Current guidelines focusing on weight loss for diabetes prevention overlook the importance of achieving normal glucose regulation, regardless of weight loss.
Prediabetes is the most significant risk factor for type 2 diabetes (T2D), with an annual progression rate of 5–10 % and a lifetime progression risk of 74 %. Current prevention strategies primarily focus on reducing body weight by 5–10 % to lower diabetes risk.
However, a new post hoc analysis of the Prediabetes Lifestyle Intervention Study (PLIS) reports that about one in five individuals with prediabetes can achieve normal glucose regulation (NGR) without losing weight or in some cases even while gaining weight. These results, recently published in Nature Medicine, challenge the role of weight loss as the primary target in prediabetes care.
“It is important to revisit the role of weight loss in diabetes prevention, because remission of prediabetes – returning to NGR – can occur without weight loss and still deliver a reduction in incident T2D of over 70 % in long-term follow-up,” explains corresponding author Andreas Birkenfeld, Head of the Diabetology, Endocrinology and Nephrology at the University Hospital Tübingen and Director of the Institute for Diabetes Research and Metabolic Diseases (IDM) at Helmholtz Munich. These results could inform future guidelines such as the EASD guideline for T2D prevention, which Birkenfeld and others are currently developing.
One in five achieves normal glucose regulation without weight loss
The PLIS trial enrolled 1,105 individuals with prediabetes, who completed a 12-month lifestyle intervention. They were followed for up to nine years, during which they underwent oral glucose tolerance tests (OGTTs) and MRI-based body fat distribution analysis. Of all participants, 234 (21.2 %) did not lose or even gained weight during the intervention. Among this group included in the post hoc analysis, 51 (21.8 %) reached NGR and were classified as responders, 183 (78.2 %) were nonresponders.
“The responders improved insulin sensitivity and insulin secretion, showed enhanced β-cell-GLP-1 sensitivity with better glucagon suppression, and had a 71 % lower risk of T2D compared to nonresponders,” says last author Reiner Jumpertz-von Schwartzenberg, Professor at the University Hospital Tübingen and Head of the Clinical Study Centre at the IDM Helmholtz Munich.
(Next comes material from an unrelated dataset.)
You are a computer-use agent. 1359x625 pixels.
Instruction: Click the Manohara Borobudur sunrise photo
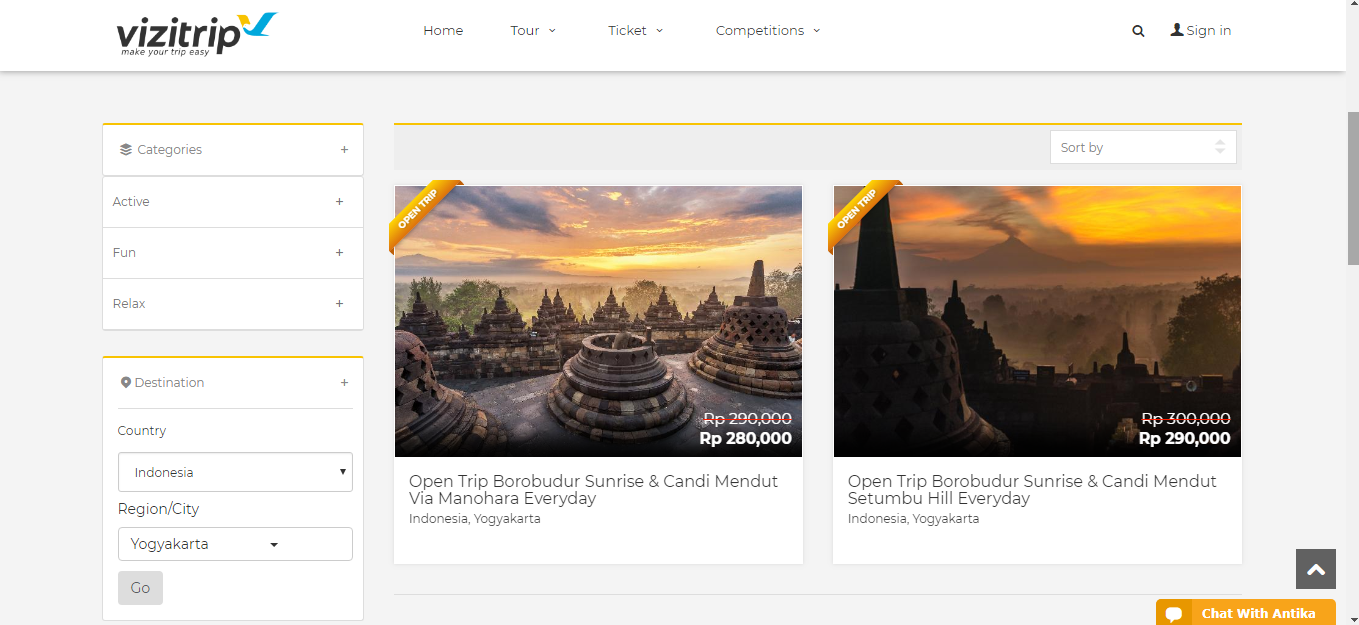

The findings were replicated in a U.S. Diabetes Prevention Program (DPP) cohort.
Overall, these results support the idea that the glycaemic control has a weight-independent component in diabetes prevention. Furthermore, the authors report that prediabetes remission without weight loss is comparably protective for T2D development as prediabetes remission with weight loss, with a relative risk reduction of 71 % over up to 10 years (RR = 0.29, 95 % CI = 0.09–0.91, p = 0.02; Figure 1).